In de strafzaak tegen de verdachte, geboren in Jamaica en zonder vaste woon- of verblijfplaats in Nederland, heeft de rechtbank Midden-Nederland op 10 oktober 2017 uitspraak gedaan. De zaak betreft de verdenking van heling van 1100 geheugensticks en 236 harde schijven, die de verdachte in de periode van 4 februari 2015 tot 8 juli 2015 zou hebben verworven, terwijl hij wist of redelijkerwijs moest vermoeden dat deze goederen door misdrijf verkregen waren. Tijdens de terechtzitting op 26 september 2017 heeft de officier van justitie, mr. A.J.S. Visser, betoogd dat de verdachte niet aan zijn onderzoeksplicht heeft voldaan en dat de prijs die hij voor de goederen heeft betaald, ongebruikelijk laag was.
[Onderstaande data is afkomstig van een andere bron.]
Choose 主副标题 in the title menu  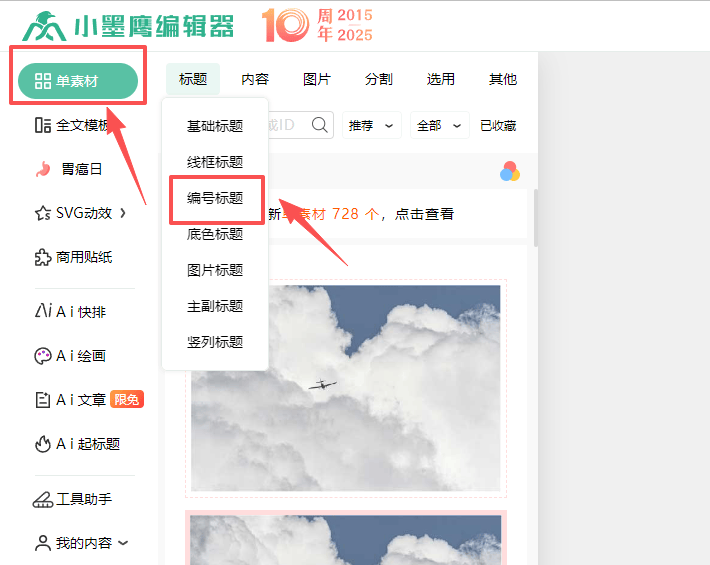pyautogui.click(x=215, y=306)
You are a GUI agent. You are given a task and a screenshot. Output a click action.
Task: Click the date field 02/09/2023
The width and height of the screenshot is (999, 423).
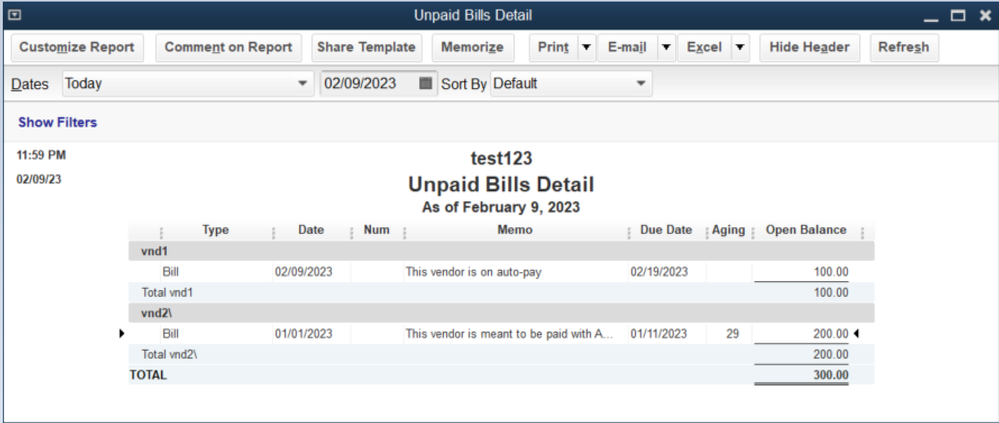coord(367,84)
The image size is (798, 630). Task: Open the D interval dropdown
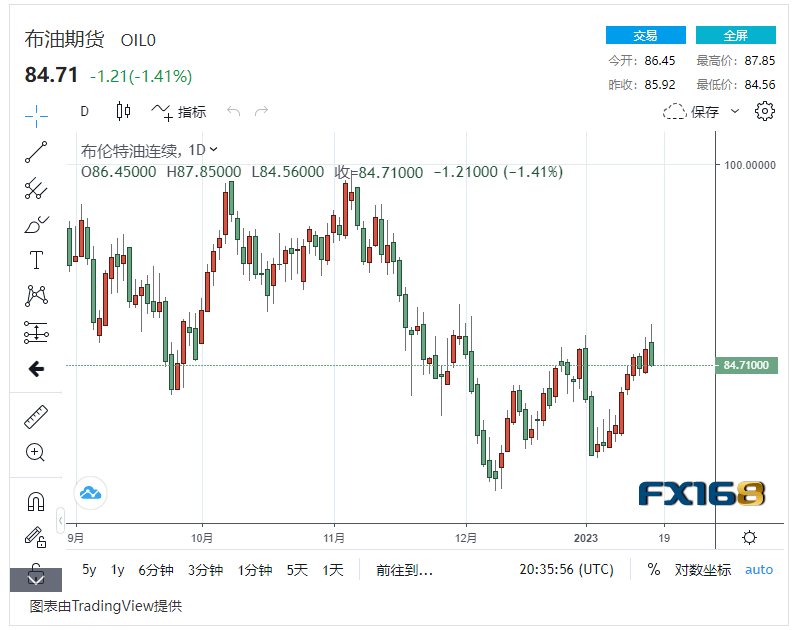(85, 111)
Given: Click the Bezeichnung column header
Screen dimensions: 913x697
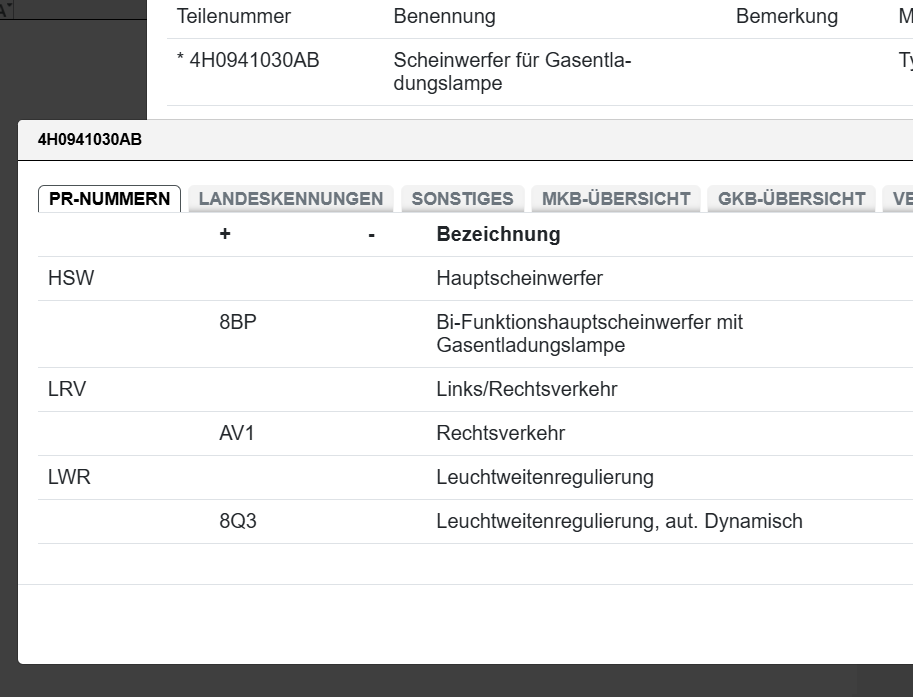Looking at the screenshot, I should pos(497,234).
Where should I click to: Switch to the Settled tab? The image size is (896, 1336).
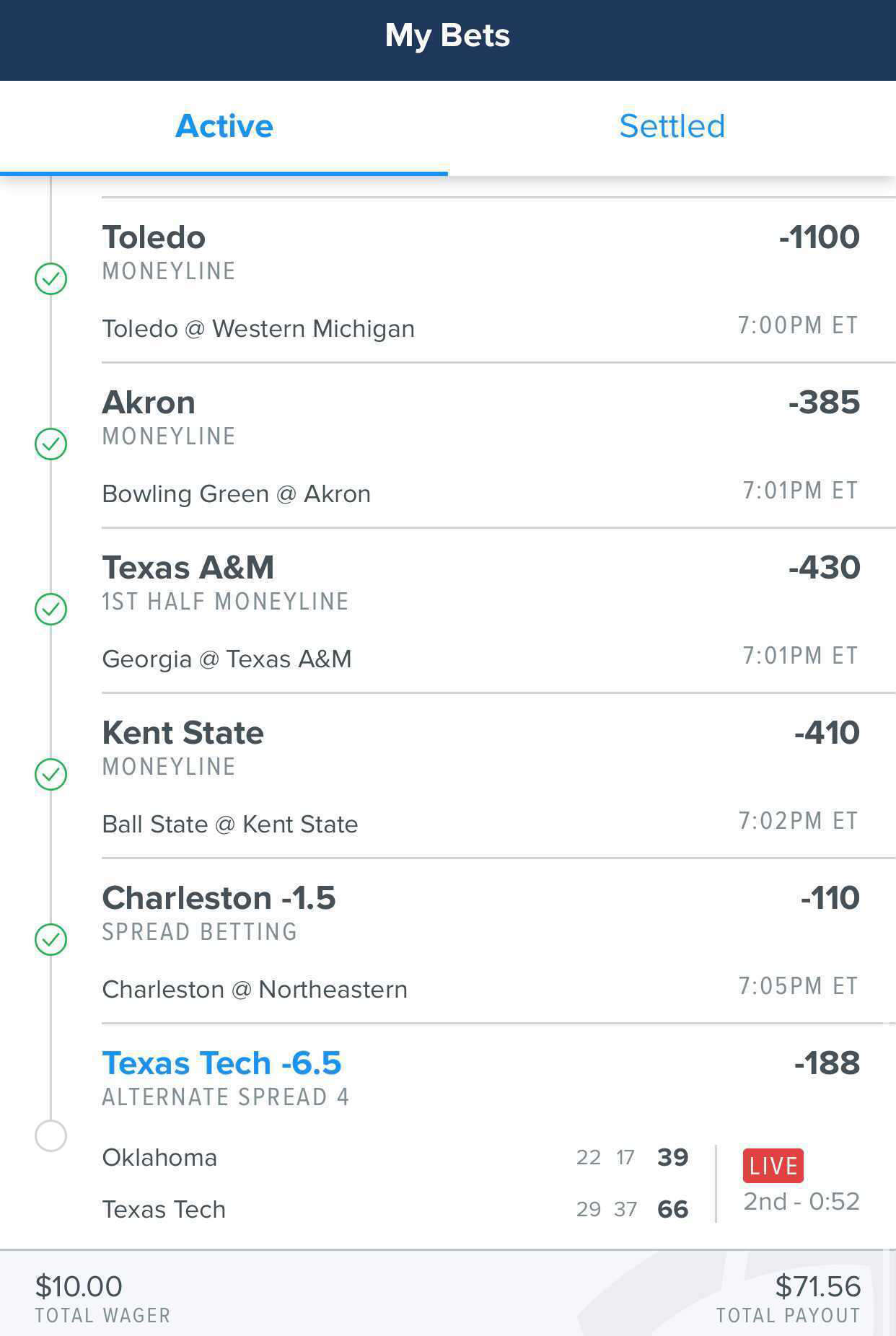click(x=672, y=126)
De verdediging, vertegenwoordigd door mr. P.R. de Korte en mr. A. Verbruggen, heeft vrijspraak bepleit, stellende dat de verdachte te goeder trouw handelde en een marktconforme prijs bood voor tweedehands goederen.
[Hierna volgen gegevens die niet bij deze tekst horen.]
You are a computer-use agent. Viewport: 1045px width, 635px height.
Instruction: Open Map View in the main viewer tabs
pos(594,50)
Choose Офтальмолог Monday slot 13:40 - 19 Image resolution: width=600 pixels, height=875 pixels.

De rechtbank heeft vastgesteld dat de verdachte in totaal bijna 1500 geheugensticks en harde schijven heeft gekocht van een medeverdachte, die deze goederen had gestolen uit het magazijn van zijn werkgever, [benadeelde partij] B.V. De rechtbank oordeelt dat niet wettig en overtuigend kan worden bewezen dat de verdachte wist of redelijkerwijs moest vermoeden dat de goederen gestolen waren. De omstandigheden, zoals de wijze van betaling en de transparantie van de transacties, pleiten voor de stelling van de verdachte dat hij te goeder trouw handelde. Daarom heeft de rechtbank de verdachte vrijgesproken van het ten laste gelegde feit.
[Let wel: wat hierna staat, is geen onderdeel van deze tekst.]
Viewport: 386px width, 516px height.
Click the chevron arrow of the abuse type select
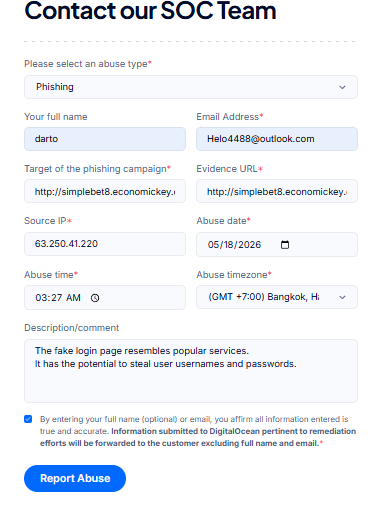pyautogui.click(x=342, y=87)
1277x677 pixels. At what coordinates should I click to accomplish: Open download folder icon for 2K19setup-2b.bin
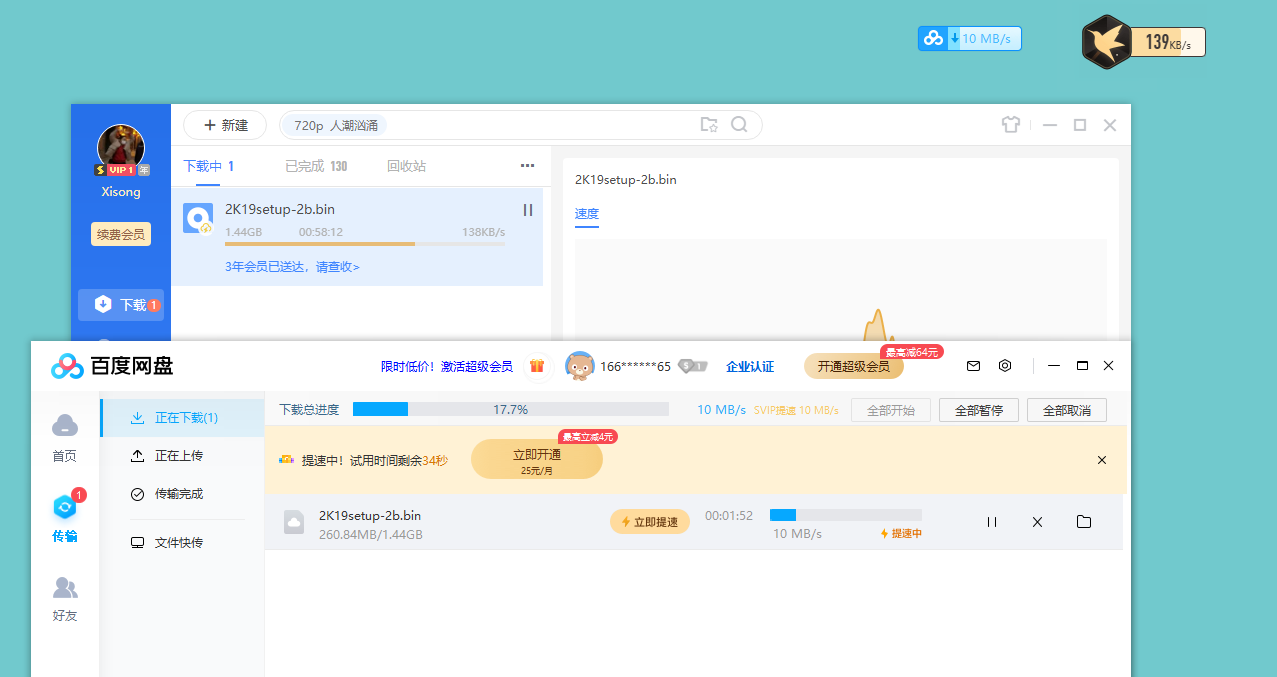(x=1084, y=521)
Daarnaast heeft de benadeelde partij, [benadeelde partij] B.V., een vordering ingediend voor materiële schade en proceskosten. De rechtbank heeft de benadeelde partij niet-ontvankelijk verklaard in haar vordering, nu de verdachte van het ten laste gelegde is vrijgesproken. De kosten van de benadeelde partij zijn begroot op nihil.